Eleven of the top 100 clean-tech companies are in Canada. Global clean-tech market value, by trade, is $1 trillion. Canada's share is 1.4%, or the 26th-largest in the world.
Canada has some great clean-tech stories to share, such as Montreal-based GHGSat, which can track global greenhouse gases from any industrial site in the world using a high-resolution satellite. This technology, more accurate and affordable than its alternatives, enables oil and gas companies to better understand, control, and reduce greenhouse gas emissions.

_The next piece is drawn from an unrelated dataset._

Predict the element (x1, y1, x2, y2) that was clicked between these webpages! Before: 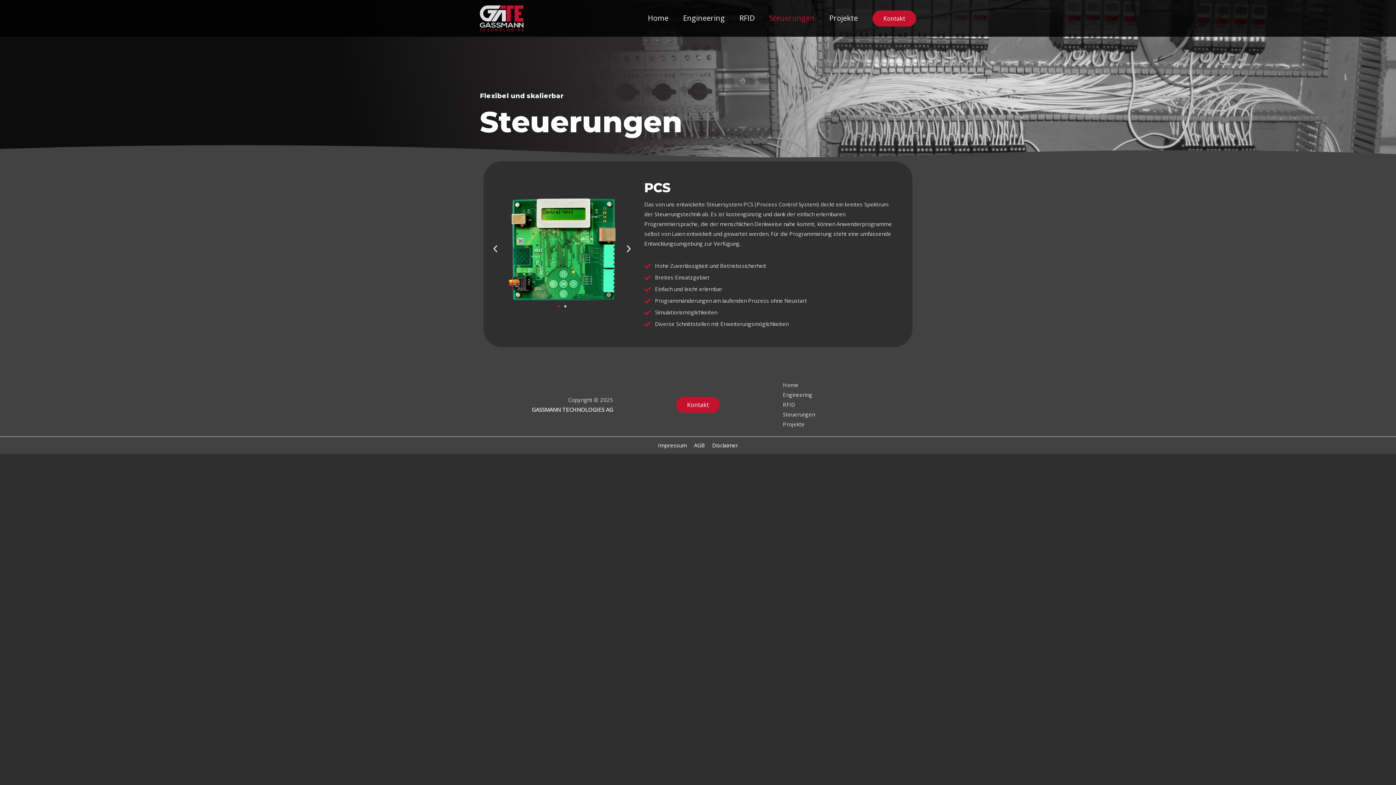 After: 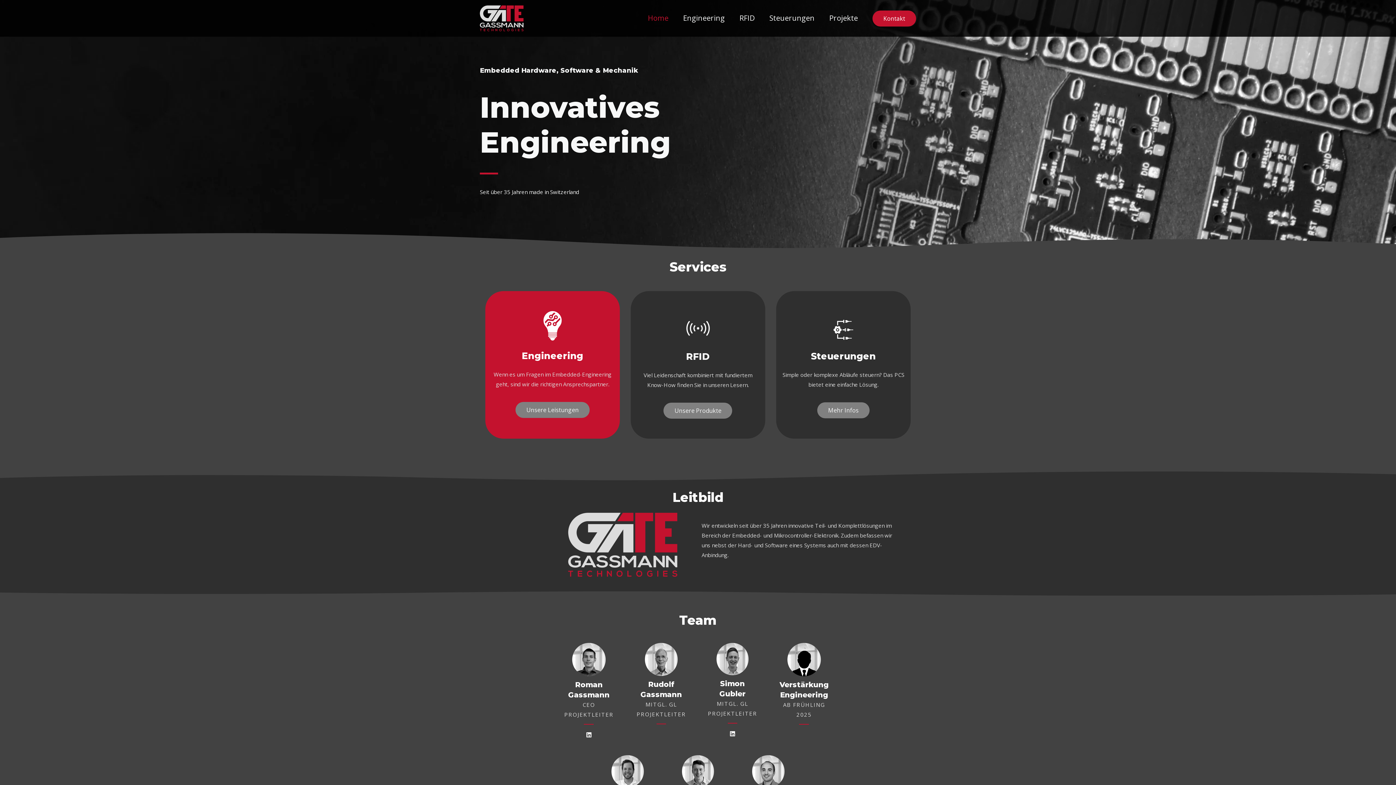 Action: bbox: (783, 381, 798, 388) label: Home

There is Manitoba-based HD-Petroleum, which has created small-scale waste-oil micro-refinery units that transform used oil into diesel fuel. The cost of implementing this technology is relatively inexpensive, and the recycling process substantially reduces GHG emissions when compared with more traditional oil-disposal methods.
There is lmaginea, which uses its clean hydrocarbon ecosystem to deliver energy produced with the use of zero freshwater and with no toxic emissions or air pollution; DarkVision, which developed a new ultrasound technology that allows companies to create 3D images of the inside of oil wells, enabling them to make more informed and cost-effective production decisions; and Unsist, a company that uses artificial intelligence to help oil and gas companies make better production and operational choices.
These are just a few of the success stories right here in Canada's clean-tech sector. However, as I have said, it is a fragile sector that needs more than subsidies to thrive.
If we are serious about mitigating climate change, if we are serious about becoming a global leader in clean tech and ensuring that future jobs will be in Canada, we need sound fiscal policies and a competitive tax regime in Canada. We need to support the industry, which in turn will support the growth of Canada's clean-tech sector. Industry leaders have told us that they will do this, because it makes sense, it is good for business, and it is good for the environment in which their families and the families of their employees live, work, and play.
Making policy decisions regarding the energy sector is difficult, because on the one hand, we must consider our environmental health and on the other, our wealth as a nation. Clean tech is not meant to make that decision easier. Clean tech is meant to remove the need to make this decision in the first place.